• _EXTRACTED DATA_:
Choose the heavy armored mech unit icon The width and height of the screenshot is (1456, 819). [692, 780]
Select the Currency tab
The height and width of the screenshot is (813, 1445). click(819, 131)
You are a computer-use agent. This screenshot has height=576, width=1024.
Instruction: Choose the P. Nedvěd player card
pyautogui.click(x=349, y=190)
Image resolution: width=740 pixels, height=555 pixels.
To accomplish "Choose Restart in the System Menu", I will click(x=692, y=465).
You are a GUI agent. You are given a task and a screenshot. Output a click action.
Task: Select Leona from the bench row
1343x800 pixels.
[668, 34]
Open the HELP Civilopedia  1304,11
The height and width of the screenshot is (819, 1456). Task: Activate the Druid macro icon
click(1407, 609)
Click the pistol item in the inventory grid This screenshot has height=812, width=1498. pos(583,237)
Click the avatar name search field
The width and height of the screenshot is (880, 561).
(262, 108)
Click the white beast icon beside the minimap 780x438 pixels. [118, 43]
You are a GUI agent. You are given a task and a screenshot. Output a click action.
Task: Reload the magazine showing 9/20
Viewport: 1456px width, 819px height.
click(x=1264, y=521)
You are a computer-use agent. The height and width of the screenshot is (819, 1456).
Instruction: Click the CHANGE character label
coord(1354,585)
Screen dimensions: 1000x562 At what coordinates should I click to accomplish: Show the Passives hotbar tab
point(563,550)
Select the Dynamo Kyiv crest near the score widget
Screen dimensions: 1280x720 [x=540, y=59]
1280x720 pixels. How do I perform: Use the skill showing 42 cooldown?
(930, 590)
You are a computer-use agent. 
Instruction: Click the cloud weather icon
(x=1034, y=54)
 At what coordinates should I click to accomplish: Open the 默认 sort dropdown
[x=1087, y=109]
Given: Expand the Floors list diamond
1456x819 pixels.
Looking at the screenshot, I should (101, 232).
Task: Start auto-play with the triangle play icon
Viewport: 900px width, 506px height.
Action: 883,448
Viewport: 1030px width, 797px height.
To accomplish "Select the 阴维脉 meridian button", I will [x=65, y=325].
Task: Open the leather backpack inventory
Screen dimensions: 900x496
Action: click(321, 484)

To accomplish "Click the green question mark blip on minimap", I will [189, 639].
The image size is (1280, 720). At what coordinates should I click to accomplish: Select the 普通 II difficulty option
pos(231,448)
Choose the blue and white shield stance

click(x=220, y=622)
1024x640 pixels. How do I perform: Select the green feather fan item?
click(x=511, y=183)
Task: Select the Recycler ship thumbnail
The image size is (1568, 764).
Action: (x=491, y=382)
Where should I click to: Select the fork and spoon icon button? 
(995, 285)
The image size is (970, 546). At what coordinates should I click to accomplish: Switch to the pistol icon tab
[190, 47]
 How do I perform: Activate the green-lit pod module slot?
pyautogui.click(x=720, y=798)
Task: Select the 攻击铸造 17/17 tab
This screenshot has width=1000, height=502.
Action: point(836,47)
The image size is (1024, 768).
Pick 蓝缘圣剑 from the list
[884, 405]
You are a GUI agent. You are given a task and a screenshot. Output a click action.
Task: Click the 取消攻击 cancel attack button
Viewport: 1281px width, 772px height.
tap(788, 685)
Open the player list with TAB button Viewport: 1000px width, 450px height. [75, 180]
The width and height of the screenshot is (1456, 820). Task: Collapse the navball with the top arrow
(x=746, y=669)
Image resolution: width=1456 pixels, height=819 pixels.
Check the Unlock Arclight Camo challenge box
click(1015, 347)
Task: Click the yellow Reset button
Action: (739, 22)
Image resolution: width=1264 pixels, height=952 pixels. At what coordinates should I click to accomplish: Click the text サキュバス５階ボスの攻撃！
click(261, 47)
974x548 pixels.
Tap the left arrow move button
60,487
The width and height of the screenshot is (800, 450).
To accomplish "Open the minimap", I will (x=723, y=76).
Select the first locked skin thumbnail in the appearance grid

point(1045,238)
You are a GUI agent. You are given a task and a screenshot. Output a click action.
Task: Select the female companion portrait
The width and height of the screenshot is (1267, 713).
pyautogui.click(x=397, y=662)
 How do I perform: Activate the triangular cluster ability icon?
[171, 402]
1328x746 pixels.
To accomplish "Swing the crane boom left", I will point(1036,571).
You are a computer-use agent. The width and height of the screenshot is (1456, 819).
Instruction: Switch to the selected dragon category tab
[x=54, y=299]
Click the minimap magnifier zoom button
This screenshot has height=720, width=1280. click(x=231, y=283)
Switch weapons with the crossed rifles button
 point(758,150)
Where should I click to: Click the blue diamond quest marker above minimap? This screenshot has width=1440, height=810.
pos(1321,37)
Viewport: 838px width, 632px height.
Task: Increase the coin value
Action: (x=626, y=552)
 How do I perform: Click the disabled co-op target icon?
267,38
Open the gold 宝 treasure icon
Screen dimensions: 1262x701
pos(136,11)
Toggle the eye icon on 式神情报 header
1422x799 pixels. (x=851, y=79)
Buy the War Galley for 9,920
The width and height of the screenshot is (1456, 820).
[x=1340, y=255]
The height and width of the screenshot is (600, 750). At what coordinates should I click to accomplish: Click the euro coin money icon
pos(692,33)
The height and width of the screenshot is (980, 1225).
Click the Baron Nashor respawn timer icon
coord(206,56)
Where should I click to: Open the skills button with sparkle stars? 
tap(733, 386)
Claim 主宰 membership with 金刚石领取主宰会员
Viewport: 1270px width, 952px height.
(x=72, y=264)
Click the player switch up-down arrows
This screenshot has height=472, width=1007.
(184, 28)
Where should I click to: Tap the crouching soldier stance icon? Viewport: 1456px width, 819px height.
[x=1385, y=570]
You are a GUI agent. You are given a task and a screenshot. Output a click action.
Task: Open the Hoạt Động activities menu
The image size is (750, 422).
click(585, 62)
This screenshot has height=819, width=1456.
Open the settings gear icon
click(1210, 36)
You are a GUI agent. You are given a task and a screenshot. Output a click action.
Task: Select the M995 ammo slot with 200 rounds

• _WHAT YOU HAVE TO DO_: Output every line of the data above unchanged, in the same order.

• _SOLUTION TO THIS TASK_:
Choose the heavy armored mech unit icon The width and height of the screenshot is (1456, 819). [692, 780]
Select the Currency tab
The height and width of the screenshot is (813, 1445). click(819, 131)
You are a computer-use agent. This screenshot has height=576, width=1024.
Instruction: Choose the P. Nedvěd player card
pyautogui.click(x=349, y=190)
Image resolution: width=740 pixels, height=555 pixels.
To accomplish "Choose Restart in the System Menu", I will click(x=692, y=465).
You are a GUI agent. You are given a task and a screenshot. Output a click action.
Task: Select Leona from the bench row
1343x800 pixels.
[668, 34]
Open the HELP Civilopedia  1304,11
The height and width of the screenshot is (819, 1456). Task: Activate the Druid macro icon
click(1407, 609)
Click the pistol item in the inventory grid This screenshot has height=812, width=1498. pos(583,237)
Click the avatar name search field
The width and height of the screenshot is (880, 561).
(262, 108)
Click the white beast icon beside the minimap 780x438 pixels. [118, 43]
You are a GUI agent. You are given a task and a screenshot. Output a click action.
Task: Reload the magazine showing 9/20
Viewport: 1456px width, 819px height.
click(x=1264, y=521)
You are a computer-use agent. The height and width of the screenshot is (819, 1456).
Instruction: Click the CHANGE character label
coord(1354,585)
Screen dimensions: 1000x562 At what coordinates should I click to accomplish: Show the Passives hotbar tab
point(563,550)
Select the Dynamo Kyiv crest near the score widget
Screen dimensions: 1280x720 [x=540, y=59]
1280x720 pixels. How do I perform: Use the skill showing 42 cooldown?
(930, 590)
You are a computer-use agent. 
Instruction: Click the cloud weather icon
(x=1034, y=54)
 At what coordinates should I click to accomplish: Open the 默认 sort dropdown
[x=1087, y=109]
Given: Expand the Floors list diamond
1456x819 pixels.
Looking at the screenshot, I should (101, 232).
Task: Start auto-play with the triangle play icon
Viewport: 900px width, 506px height.
Action: 883,448
Viewport: 1030px width, 797px height.
To accomplish "Select the 阴维脉 meridian button", I will [x=65, y=325].
Task: Open the leather backpack inventory
Screen dimensions: 900x496
Action: click(321, 484)

To accomplish "Click the green question mark blip on minimap", I will [189, 639].
The image size is (1280, 720). At what coordinates should I click to accomplish: Select the 普通 II difficulty option
pos(231,448)
Choose the blue and white shield stance

click(x=220, y=622)
1024x640 pixels. How do I perform: Select the green feather fan item?
click(x=511, y=183)
Task: Select the Recycler ship thumbnail
The image size is (1568, 764).
Action: (x=491, y=382)
Where should I click to: Select the fork and spoon icon button? 
(995, 285)
The image size is (970, 546). At what coordinates should I click to accomplish: Switch to the pistol icon tab
[190, 47]
 How do I perform: Activate the green-lit pod module slot?
pyautogui.click(x=720, y=798)
Task: Select the 攻击铸造 17/17 tab
This screenshot has width=1000, height=502.
Action: point(836,47)
The image size is (1024, 768).
Pick 蓝缘圣剑 from the list
[884, 405]
You are a GUI agent. You are given a task and a screenshot. Output a click action.
Task: Click the 取消攻击 cancel attack button
Viewport: 1281px width, 772px height.
tap(788, 685)
Open the player list with TAB button Viewport: 1000px width, 450px height. [75, 180]
The width and height of the screenshot is (1456, 820). Task: Collapse the navball with the top arrow
(x=746, y=669)
Image resolution: width=1456 pixels, height=819 pixels.
Check the Unlock Arclight Camo challenge box
click(1015, 347)
Task: Click the yellow Reset button
Action: (739, 22)
Image resolution: width=1264 pixels, height=952 pixels. At what coordinates should I click to accomplish: Click the text サキュバス５階ボスの攻撃！
click(261, 47)
974x548 pixels.
Tap the left arrow move button
60,487
The width and height of the screenshot is (800, 450).
To accomplish "Open the minimap", I will (x=723, y=76).
Select the first locked skin thumbnail in the appearance grid

point(1045,238)
You are a GUI agent. You are given a task and a screenshot. Output a click action.
Task: Select the female companion portrait
The width and height of the screenshot is (1267, 713).
pyautogui.click(x=397, y=662)
 How do I perform: Activate the triangular cluster ability icon?
[171, 402]
1328x746 pixels.
To accomplish "Swing the crane boom left", I will point(1036,571).
You are a computer-use agent. The width and height of the screenshot is (1456, 819).
Instruction: Switch to the selected dragon category tab
[x=54, y=299]
Click the minimap magnifier zoom button
This screenshot has height=720, width=1280. click(x=231, y=283)
Switch weapons with the crossed rifles button
 point(758,150)
Where should I click to: Click the blue diamond quest marker above minimap? This screenshot has width=1440, height=810.
pos(1321,37)
Viewport: 838px width, 632px height.
Task: Increase the coin value
Action: (x=626, y=552)
 How do I perform: Click the disabled co-op target icon?
267,38
Open the gold 宝 treasure icon
Screen dimensions: 1262x701
pos(136,11)
Toggle the eye icon on 式神情报 header
1422x799 pixels. (x=851, y=79)
Buy the War Galley for 9,920
The width and height of the screenshot is (1456, 820).
[x=1340, y=255]
The height and width of the screenshot is (600, 750). At what coordinates should I click to accomplish: Click the euro coin money icon
pos(692,33)
The height and width of the screenshot is (980, 1225).
Click the Baron Nashor respawn timer icon
coord(206,56)
Where should I click to: Open the skills button with sparkle stars? 
tap(733, 386)
Claim 主宰 membership with 金刚石领取主宰会员
Viewport: 1270px width, 952px height.
(x=72, y=264)
Click the player switch up-down arrows
This screenshot has height=472, width=1007.
(184, 28)
Where should I click to: Tap the crouching soldier stance icon? Viewport: 1456px width, 819px height.
[x=1385, y=570]
You are a GUI agent. You are given a task and a screenshot. Output a click action.
Task: Open the Hoạt Động activities menu
The image size is (750, 422).
click(585, 62)
This screenshot has height=819, width=1456.
Open the settings gear icon
click(1210, 36)
You are a GUI agent. You are given a task and a screenshot. Output a click action.
Task: Select the M995 ammo slot with 200 rounds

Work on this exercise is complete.